_Problem to work on_.
Lay out each line of the listing below as a Markdown table with the columns "Row" and "Text", numbering the rows in order and skipping any blank lines. Leave the pictures out of the table.

[Rows of pointing data]
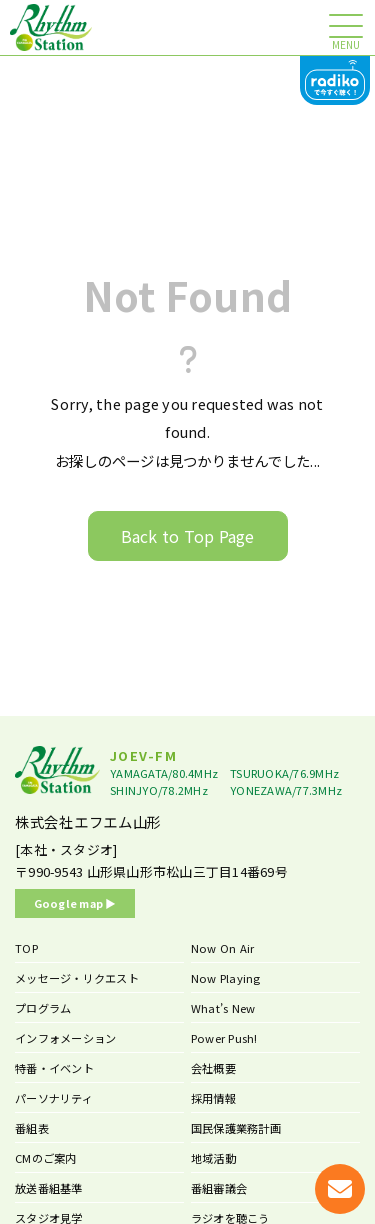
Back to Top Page (188, 536)
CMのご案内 (46, 1158)
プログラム (43, 1008)
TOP (26, 948)
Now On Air (223, 948)
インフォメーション (65, 1038)
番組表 (32, 1128)
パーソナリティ (54, 1098)
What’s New (223, 1008)
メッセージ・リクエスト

_Completed exercise_.
| Row | Text |
|---|---|
| 1 | Back to Top Page (188, 536) |
| 2 | CMのご案内 (46, 1158) |
| 3 | プログラム (43, 1008) |
| 4 | TOP (26, 948) |
| 5 | Now On Air (223, 948) |
| 6 | インフォメーション (65, 1038) |
| 7 | 番組表 (32, 1128) |
| 8 | パーソナリティ (54, 1098) |
| 9 | What’s New (223, 1008) |
| 10 | メッセージ・リクエスト |